>> start

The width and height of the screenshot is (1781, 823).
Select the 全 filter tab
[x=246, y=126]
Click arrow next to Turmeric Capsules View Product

>> end
>> start

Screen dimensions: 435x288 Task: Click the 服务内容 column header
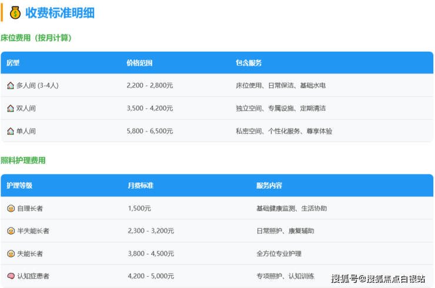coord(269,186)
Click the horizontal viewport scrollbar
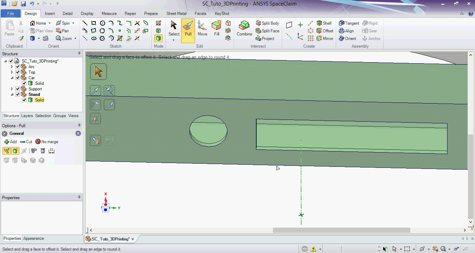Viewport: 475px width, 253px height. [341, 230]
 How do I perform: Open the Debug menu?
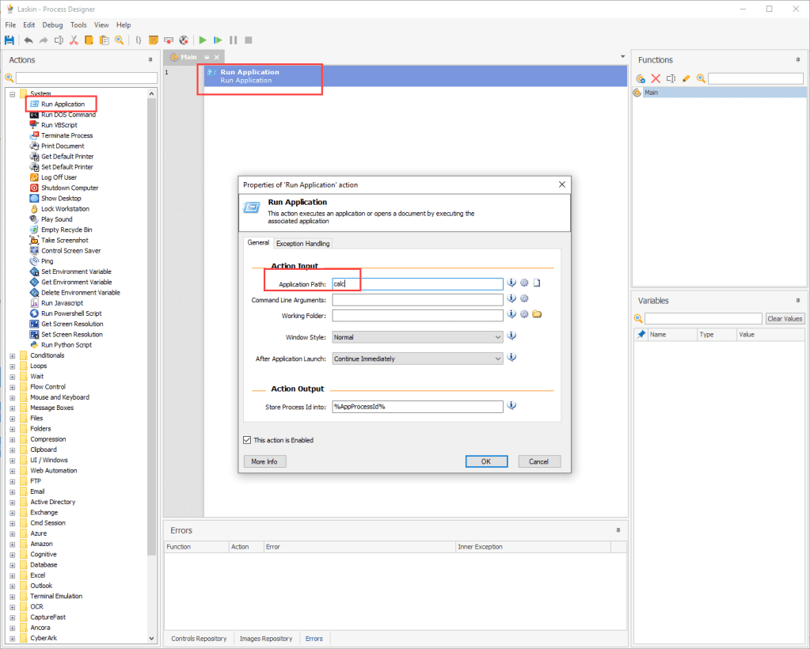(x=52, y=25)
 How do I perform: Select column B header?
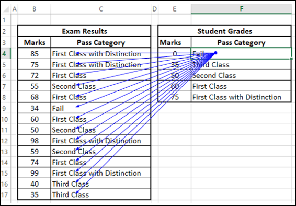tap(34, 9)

>> end

• **What you have to do**: Could you reproduce the rows starting at "The width and" and ending at "Click arrow next", requests included and nothing beyond them, with each coordinate in the answers scaled by 0.9 and rounded to a whole number, halves rounding up? Every other number stays unchanged.

• **Answer for this exercise**:
The width and height of the screenshot is (1781, 823).
Select the 全 filter tab
[x=221, y=113]
Click arrow next to Turmeric Capsules View Product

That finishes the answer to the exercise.